ADVERTISEMENT

Ellison's Must Read of the Day

Ellison must read
May 29, 2014

If you haven’t read Room to Grow: Conservative Reforms for a Limited Government and a Thriving Middle Class, stop what you’re doing and read it now. The book is 120-pages long, but if you can’t make time for that, there is also a chapter summary. (Before you go with the summary, you should know, I read the full version, and I’m on vacation. Do you really want to let me one up you like that?)

The book is an extended argument for conservative policies to help the middle class.

One that seems particularly promising is an expanded tax credit for families with children. This is something that has been advocated for by Sen. Mike Lee (R., Utah). Americans are having fewer children today than in the past, but the desire to have children has not changed. Altering the marginal tax rate won’t significantly help a family, but other tax breaks would. A tax break when you’re starting a family and having to build up finances to accommodate those changes would very much appeal to a young middle class family.

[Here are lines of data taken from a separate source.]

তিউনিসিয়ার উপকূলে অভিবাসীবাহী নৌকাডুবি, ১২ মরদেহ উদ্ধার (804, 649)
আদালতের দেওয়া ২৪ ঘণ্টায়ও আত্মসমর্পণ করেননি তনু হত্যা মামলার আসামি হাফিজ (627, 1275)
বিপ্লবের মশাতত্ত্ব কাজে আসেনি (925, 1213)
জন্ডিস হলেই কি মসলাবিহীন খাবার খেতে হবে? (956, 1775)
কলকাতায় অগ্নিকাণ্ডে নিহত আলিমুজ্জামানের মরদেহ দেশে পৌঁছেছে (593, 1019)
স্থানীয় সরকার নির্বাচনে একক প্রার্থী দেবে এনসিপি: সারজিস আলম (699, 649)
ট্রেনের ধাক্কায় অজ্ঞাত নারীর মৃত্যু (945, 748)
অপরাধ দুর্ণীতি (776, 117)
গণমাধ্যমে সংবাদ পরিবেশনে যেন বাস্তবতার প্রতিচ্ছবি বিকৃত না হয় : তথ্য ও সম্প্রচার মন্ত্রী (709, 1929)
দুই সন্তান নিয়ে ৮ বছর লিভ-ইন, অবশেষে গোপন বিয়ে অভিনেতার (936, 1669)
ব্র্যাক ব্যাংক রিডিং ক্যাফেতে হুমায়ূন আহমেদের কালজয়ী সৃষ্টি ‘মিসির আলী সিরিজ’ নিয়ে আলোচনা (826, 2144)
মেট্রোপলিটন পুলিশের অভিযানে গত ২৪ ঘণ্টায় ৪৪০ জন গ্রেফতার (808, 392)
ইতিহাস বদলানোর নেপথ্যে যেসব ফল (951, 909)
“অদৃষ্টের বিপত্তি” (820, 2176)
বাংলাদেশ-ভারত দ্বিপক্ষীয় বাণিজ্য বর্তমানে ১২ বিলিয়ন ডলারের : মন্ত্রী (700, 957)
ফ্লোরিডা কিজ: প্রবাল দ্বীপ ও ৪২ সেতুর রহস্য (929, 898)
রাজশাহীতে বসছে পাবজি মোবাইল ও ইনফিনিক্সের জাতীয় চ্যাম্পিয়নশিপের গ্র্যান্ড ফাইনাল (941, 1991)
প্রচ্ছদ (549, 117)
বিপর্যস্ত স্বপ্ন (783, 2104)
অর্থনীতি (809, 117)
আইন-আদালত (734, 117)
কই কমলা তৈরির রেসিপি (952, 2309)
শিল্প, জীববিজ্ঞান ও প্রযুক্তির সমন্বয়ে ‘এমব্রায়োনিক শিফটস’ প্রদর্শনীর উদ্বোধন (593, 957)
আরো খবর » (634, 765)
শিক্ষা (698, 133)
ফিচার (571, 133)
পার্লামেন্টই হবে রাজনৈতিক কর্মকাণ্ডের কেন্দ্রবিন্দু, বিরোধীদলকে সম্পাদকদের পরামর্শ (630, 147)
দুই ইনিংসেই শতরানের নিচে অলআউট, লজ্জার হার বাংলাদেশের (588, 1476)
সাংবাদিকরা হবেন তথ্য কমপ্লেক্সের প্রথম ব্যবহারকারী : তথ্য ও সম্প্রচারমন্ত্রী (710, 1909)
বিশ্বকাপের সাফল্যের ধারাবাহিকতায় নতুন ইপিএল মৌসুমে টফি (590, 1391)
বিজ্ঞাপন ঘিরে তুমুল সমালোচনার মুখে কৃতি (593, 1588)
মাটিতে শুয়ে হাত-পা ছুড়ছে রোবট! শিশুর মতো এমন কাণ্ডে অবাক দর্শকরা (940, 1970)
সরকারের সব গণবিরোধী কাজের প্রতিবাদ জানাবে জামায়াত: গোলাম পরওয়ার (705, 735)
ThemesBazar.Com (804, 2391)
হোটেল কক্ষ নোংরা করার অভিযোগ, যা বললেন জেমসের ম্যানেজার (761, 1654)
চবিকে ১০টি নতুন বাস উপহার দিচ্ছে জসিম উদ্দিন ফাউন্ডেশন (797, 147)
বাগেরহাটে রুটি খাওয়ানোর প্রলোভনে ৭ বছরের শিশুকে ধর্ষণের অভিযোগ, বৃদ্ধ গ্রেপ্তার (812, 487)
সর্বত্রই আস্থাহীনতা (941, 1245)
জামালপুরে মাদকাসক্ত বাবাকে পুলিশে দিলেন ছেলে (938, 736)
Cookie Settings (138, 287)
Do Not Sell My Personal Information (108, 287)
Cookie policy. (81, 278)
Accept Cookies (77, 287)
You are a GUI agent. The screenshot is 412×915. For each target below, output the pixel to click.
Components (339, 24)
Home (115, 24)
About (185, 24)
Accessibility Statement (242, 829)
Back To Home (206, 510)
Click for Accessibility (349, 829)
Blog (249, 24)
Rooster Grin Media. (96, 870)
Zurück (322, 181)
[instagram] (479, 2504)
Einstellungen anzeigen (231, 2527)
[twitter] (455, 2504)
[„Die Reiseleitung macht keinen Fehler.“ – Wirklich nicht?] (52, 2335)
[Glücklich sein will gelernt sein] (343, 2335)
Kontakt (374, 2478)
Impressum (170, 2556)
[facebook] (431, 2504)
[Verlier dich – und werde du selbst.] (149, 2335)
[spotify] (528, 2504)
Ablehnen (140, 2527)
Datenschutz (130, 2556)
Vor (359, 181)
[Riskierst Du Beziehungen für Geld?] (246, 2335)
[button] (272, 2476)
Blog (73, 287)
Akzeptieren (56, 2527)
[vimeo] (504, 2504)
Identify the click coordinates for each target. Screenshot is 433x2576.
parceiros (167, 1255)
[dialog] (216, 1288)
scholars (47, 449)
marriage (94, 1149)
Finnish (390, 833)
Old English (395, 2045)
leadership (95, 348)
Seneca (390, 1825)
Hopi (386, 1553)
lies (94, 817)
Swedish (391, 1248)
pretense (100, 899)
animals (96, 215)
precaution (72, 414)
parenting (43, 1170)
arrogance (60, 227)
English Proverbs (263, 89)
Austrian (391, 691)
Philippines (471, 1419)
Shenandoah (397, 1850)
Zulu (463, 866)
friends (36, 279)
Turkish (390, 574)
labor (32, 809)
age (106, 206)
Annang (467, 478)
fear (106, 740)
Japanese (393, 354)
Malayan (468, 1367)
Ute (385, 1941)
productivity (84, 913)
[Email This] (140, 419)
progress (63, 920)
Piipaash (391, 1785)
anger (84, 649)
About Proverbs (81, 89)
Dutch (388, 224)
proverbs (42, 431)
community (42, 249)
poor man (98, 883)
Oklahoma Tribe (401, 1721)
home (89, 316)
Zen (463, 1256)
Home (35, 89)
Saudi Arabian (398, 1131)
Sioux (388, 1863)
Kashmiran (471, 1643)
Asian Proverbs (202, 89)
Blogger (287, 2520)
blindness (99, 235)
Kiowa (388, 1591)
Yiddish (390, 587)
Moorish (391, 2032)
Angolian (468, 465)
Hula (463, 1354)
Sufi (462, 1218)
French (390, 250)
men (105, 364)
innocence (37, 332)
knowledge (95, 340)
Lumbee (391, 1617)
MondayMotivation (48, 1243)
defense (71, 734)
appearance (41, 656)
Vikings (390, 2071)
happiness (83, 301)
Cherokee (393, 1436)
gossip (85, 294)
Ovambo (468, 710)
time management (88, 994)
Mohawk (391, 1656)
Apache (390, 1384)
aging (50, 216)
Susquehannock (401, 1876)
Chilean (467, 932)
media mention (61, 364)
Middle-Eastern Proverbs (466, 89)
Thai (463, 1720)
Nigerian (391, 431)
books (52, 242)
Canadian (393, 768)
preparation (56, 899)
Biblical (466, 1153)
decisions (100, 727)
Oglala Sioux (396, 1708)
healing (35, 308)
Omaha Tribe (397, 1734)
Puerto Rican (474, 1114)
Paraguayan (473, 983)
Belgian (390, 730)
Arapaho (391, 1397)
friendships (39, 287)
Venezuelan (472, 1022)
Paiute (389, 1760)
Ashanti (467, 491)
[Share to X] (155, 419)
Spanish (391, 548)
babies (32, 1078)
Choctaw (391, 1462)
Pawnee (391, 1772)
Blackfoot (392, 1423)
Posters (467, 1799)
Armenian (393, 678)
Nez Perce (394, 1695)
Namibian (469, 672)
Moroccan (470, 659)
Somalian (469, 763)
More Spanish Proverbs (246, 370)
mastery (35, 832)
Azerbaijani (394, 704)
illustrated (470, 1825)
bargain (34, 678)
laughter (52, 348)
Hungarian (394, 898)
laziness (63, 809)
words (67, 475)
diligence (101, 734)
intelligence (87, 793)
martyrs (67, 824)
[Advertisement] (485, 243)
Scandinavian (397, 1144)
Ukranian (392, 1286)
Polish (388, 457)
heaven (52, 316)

After finishing Room to Grow, I had two main questions. One was the obvious policy question: Are these ideas any good? How you answer that will largely depend on your ideological persuasion. The other question was political: Can someone run on this and win?

In a general election, I think they could, but I'm not sure the base is ready to accept a candidate who subscribes to this complete proposal. I'm not sure I see a way, in the current political climate, for this candidate to exist and not inadvertently become the next John Huntsman.

Now, Jon Huntsman is a moderate, and I don't think the ideas in the blueprint are centrist. They are very much conservative ideas, but I'm not convinced they can avoid the "moderate" or Jon Huntsman label, and in politics a label is everything.

Whenever I think about Republican candidates, I think of Matthew Continetti's idea of the Republican double bind. Conservatives have to overcome far more than stale policies.

Pete Wehner, who has the first essay in the book, is right: "Many conservative policies worked in the 1980s—but conditions have changed … and conservatives haven’t changed sufficiently with them." As a result, conservatives must demonstrate the ways past principles can be "applied to the rather different problems" of today, and still produce solutions.

If conservatives want to cross the bridge toward "reform conservatism," they have to first convince their base to walk with them.

The most immediate obstacle seems to be convincing primary voters to endorse an alternative to Obamacare. Sixty percent of the general population supports keeping the current law in place and "work[ing] to improve it" or replacing it with a Republican alternative, but 33 percent of Republicans want the law repealed and not replaced at all. In my experience, that sentiment seems to be particularly strong within the Tea Party movement. They may agree with the principles James Capretta advocates in the book, but that doesn’t mean they’ll support a comprehensive replacement.

This is without a doubt a phenomenal book. After reading it, I felt as though I had finally seen a comprehensive conservative vision of governance. But I’m still not sure that a candidate could adopt the majority of these proposals without alienating the GOP base. That’s the next thing to overcome.